Woolcok (2000) propõe a “decomposição” do conceito em três componentes: bonding, bridging, linking. Esta proposta é importante se estivermos interessados em melhor entender e acomodar os resultados (outcomes) ou efeitos da existência de capital social numa comunidade. Essas indicações partem de contribuições teóricas, de autores como Robert Putnam (SANTOS, 2006) e, especialmente de Mark Granovetter, com o seu trabalho sobre os laços fortes e fracos (ADGER, 2003; OSTROM; AHN, 2009; WOOLCOCK, 2001). O primeiro (bonding) está associado ao conjunto de relações inerentes aos grupos primários.

Bridging refere-se às relações criadas entre indivíduos ou grupos distantes, mas que compartilham determinadas características, e representa uma metáfora acerca das relações horizontais entre grupos, formando uma “ponte” e reduzindo as distâncias. Finalmente, linking refere-se às relações entre as comunidades e os agentes externos, como o governo, as ONGs etc. Estas últimas caracterizam as relações verticais, entre atores em níveis diferenciados de poder e acesso aos recursos, sendo um elo fundamental na harmonização e troca de informações e recursos.

Partindo da construção de Robert Putnam em seu trabalho

Bowling Alone (2000), Santos (2006) define “bonding” como excludente - grupos ou pessoas parecidas em aspectos importantes e “bridging” como includente – que permite a aproximação de pessoas e/ou grupos diferentes. Para a autora “esta é uma importante distinção, porque os efeitos externos das redes includentes serão provalmente positivos, enquanto redes excludentes (limitadas dentro dos nichos sociais particulares) correm um maior risco de produzir externalidades negativas.” (SANTOS, 2006, p. 22). Pretty (2003) parte destas definições para estabelecer níveis de conectividade, no interior da comunidade, com os agentes externos e entre os agentes externos (TABELA XII).
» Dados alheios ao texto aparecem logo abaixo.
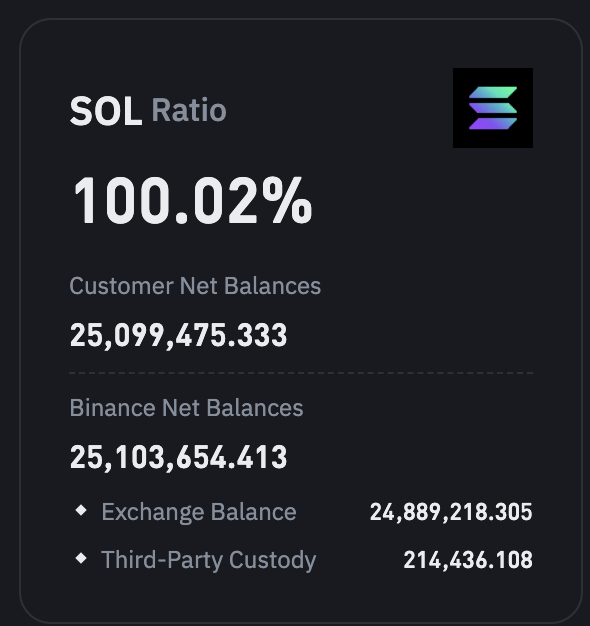Select the 100.02% ratio figure
This screenshot has width=590, height=626.
click(x=191, y=201)
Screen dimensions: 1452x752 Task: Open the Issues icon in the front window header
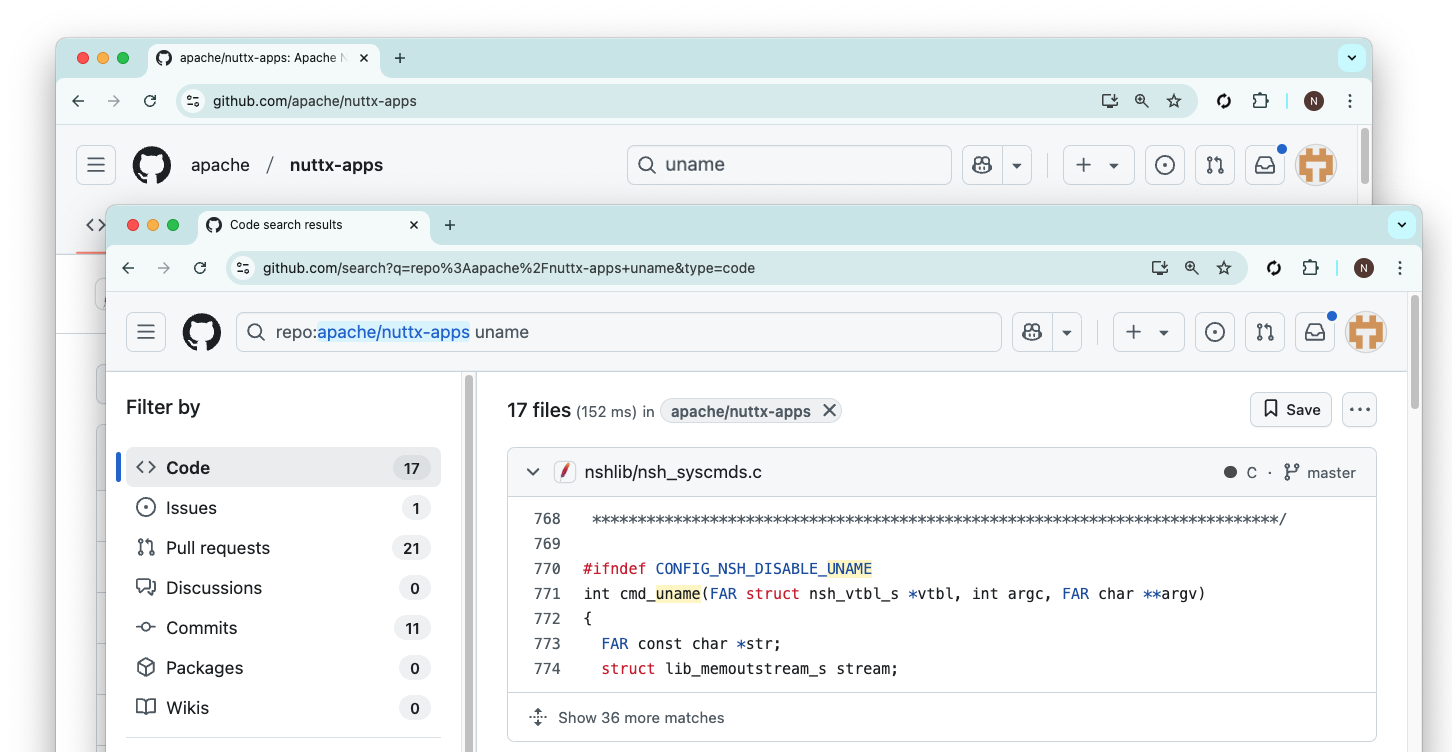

TABELA XII. Tipos de Capital social, com base nas redes de conexões, baseado em Woolcock (2001) e Pretty (2003, p. 212).

Tipos de Capital social

(Woolcok, 2001) Rede de conexões Definição

Bonding Conexões locais Conexões fortes entre

indivíduos dentro de grupos locais

Bridging Conexões local-local Conexões horizontais entre grupos numa comunidade ou entre comunidades, que podem levar a uma nova estrutura institucional

Linking Conexões local-

externo Conexões verticais entre os grupos locais e os agentes externos (unilaterais ou bilaterais)

Conexões externo-

externo Conexões horizontais entre agentes externos orientadas para ações integradas colaborativas

Conexões externas Conexões fortes entre indivíduos dentro de agentes externos

As instituições, como já foi assinalado anteriormente, referem-se às regras de jogo em curso num determinado sistema. São elas que estabelecem as recompensas e as sanções atribuídas aos atores sociais. Dispondo de capital social, as instituições adquirem legitimidade e fornecem a redução dos custos de fiscalização e monitoramento (OSTROM, 2005; OSTROM; AHN, 2009).

A opção analítica pelos conceitos de “instituições” e “capital social” permite assumir que o “sucesso da co-gestão depende prioritariamente das relações humanas e de arranjos institucionais” (BERKES: ARMITAGE; DOUBLEDAY, 2007, p. 30), incrementando o exercício da governança de sistemas socioecológicos, que trataremos a seguir. A opção por esta abordagem é reforçada também pela ideia de que a dimensão política é condição inexorável para o entendimento das relações homem – natureza. Ao mesmo tempo, é importante compreender o efeito destas sobre as decisões, as simbologias e compreensões, a aprendizagem, as atitudes e as manifestações (PRITCHARD; SANDERSON, 2002).